Also, in order to arrange for both you and your victim to be in a remote tract of land at the edge of Yellowstone would require quite a bit of planning.

So even if this loophole was really legally binding, there would be plenty of other crimes (conspiracy, etc.) committed during that planning process to put you away for a long time.

But you are not subject to the jurisdiction of that state unless the Federal government chooses to allow the state to have jurisdiction. Per the principle of “dual concurrent jurisdiction”. Federal enclave - Wikipedia

So in the case of a murder in Yellowstone, the state can’t prosecute because they can’t empanel a jury, but the Federal government can because Federal districts are much larger.

So in this case, the Federal government has passed laws, in accordance with their Constitutional authority, that make murder a crime. Moreover, the Federal government has decreed that if you commit those crimes, the Federal district you shall be prosecuted in is apparently different from the one covering the physical state you are in. This is within their power to do, and any argument you can make regarding a state’s jurisdiction will be rejected by the court…who may reference the Supremacy Clause.

The Federal government has the power to declare that any murders committed in parking lots in Los Angeles shall be prosecuted in the Federal district that covers DC. While your attorney might be able to raise a few issues about this, if the Fed’s attorneys can show they have a reason to do this, you’ll be prosecuted in DC. It matters not that you committed the crime in California. In this case, since it’s 2 adjacent Federal districts, the federal regulations covering Yellowstone are reasonable and court challenges to them are unlikely to succeed.

The federal government also passed a law called the Gun-Free School Zones Act. A guy named Lopez violated that Act by carrying a .38 caliber revolver into his high school. The federal government did indeed prosecute him.

But the Supreme Court overturned his conviction. The Court found that the law exceeded Congress’ authority.

I’m asking you to explain why you feel that in this case, the government would simply be free to do what it wished as far as prosecution. You simply assert that the Supremacy Clause will somehow be referenced and the court will allow the prosecution, because in your mind that’s just what will happen. You don’t identify a single case in which the Supremacy Clause was used in the same way, nor do you identify the specific words of the clause apply to the facts here. Your entire argument is simply a repetition of your certainty that somehow, it would just happen.

I point out the case of Alfonso Lopez to remind you that there are plenty of times the government is thwarted from prosecuting an act by the restrictions found in the Constitution.

I’m asking you to explain under what legal theory, in this case, specifically, you believe the prosecution would succeed and be upheld. “They’d just do it,” is not an argument.

Raw data:
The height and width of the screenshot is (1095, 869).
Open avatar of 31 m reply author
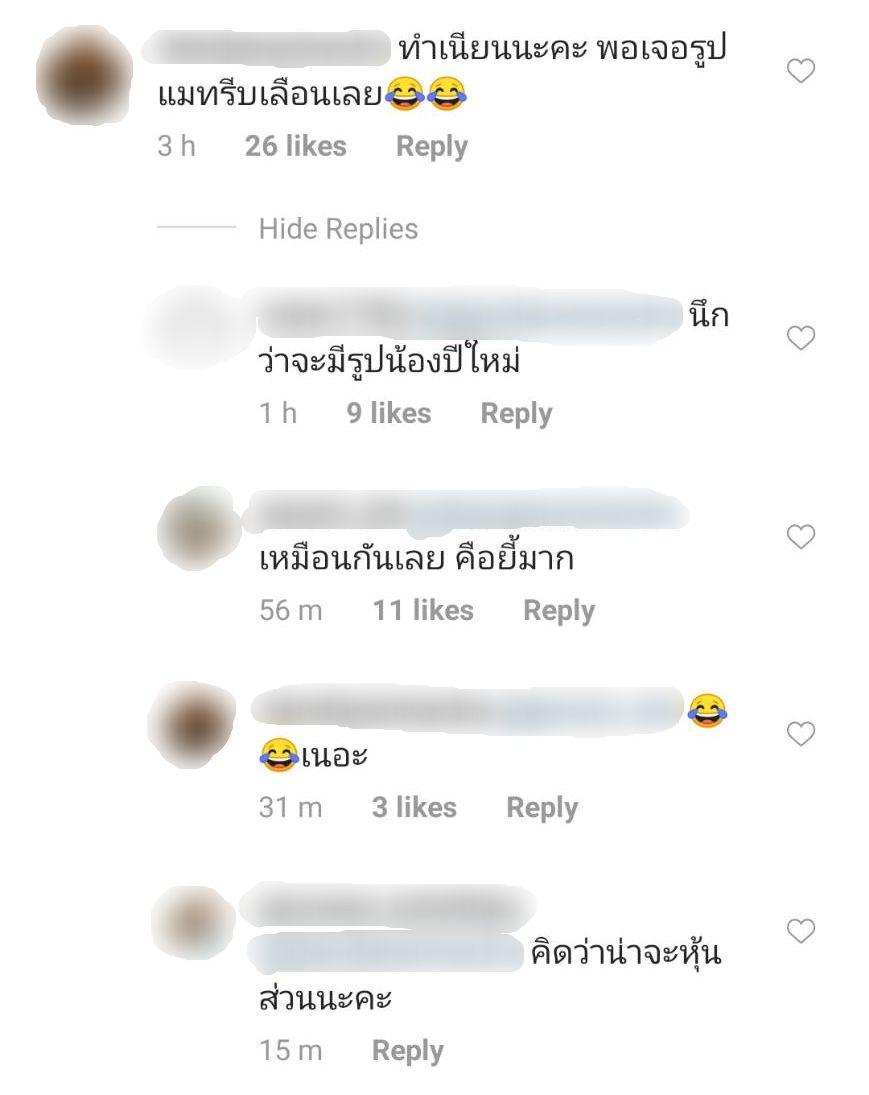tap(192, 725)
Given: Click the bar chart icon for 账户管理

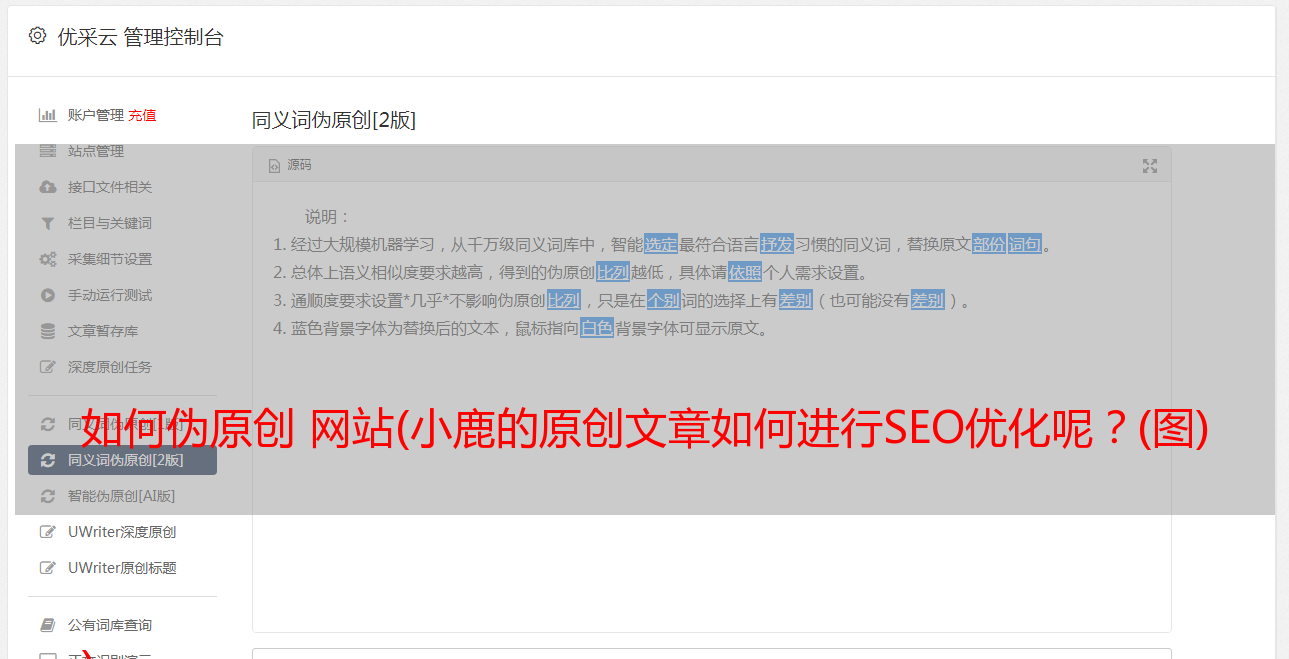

Written problem 1:
In the discussion of prosecuting a murder in Yellowstone, what did Lopez carry into his high school?
Written problem 2:
Write a continuation of the discussion of prosecuting a murder in Yellowstone, picking up after its final sentence.
The material that comes after the text is separate from it.

Exercise output 1:
A .38 caliber revolver.

Exercise output 2:
See US v Lopez, 514 U.S. 549 (1995).

But again, whether it’s federal or state jurisdiction doesn’t matter. Either way, the defendant is entitled to a jury, and either way, the pool of eligible jurors is completely empty.

Aren’t there mechanisms for moving a trial to a different place if the accused can not get a fair trial where it would normally be held? I’m pretty sure that’s normally used in situations where the crime(s) is so notorious or publicized that a local jury pool would be tainted, but if it’s a case that a jury simply could not be assembled I’d think that would be adequate justification to move the trial.

Yes. Federal criminal trials can be moved to another district for that reason. But only if the defendant asks for it.

Don’t move goalposts. Your original assertion is that one’s presence on a military base is not a presence in the state in which the base is located. You now admit your assertion is incorrect and are trying to rescue the assertion by dressing it up.

I’m the guy who wrote the original article. It’s actually short as law-review articles go, and I think that those of you who were interested enough to comment here would enjoy the article–it addresses most of the points raised in this thread, along with some other interesting tidbits. You can download it here. I wrote a follow-up, also short, which addresses some other points addressed in this thread, including the case that arose in the Montana portion that Drewder mentioned. It is available here. Novelist C.J. Box also based his novel Free Fire on it, and I think that it’s a fun read.

I enjoy discussing this stuff, particularly with sharp folks like all of you. A lot of the things I would have said if I had responded earlier have already been picked up by others in the thread (suffice it to say that I agree with those refuting assertions that I am wrong, etc.). A few responses, though:

  1. To my knowledge, there has never been a major crime committed in the Idaho portion of Yellowstone. There have been in the Montana portion, though.

  2. The Constitution in Article III requires that the venue of the trial be in the state where the crime was committed. The government has ignored this requirement (in the Montana cases), but if a defendant pressed the matter I think they would win. There is no impossibility problem there.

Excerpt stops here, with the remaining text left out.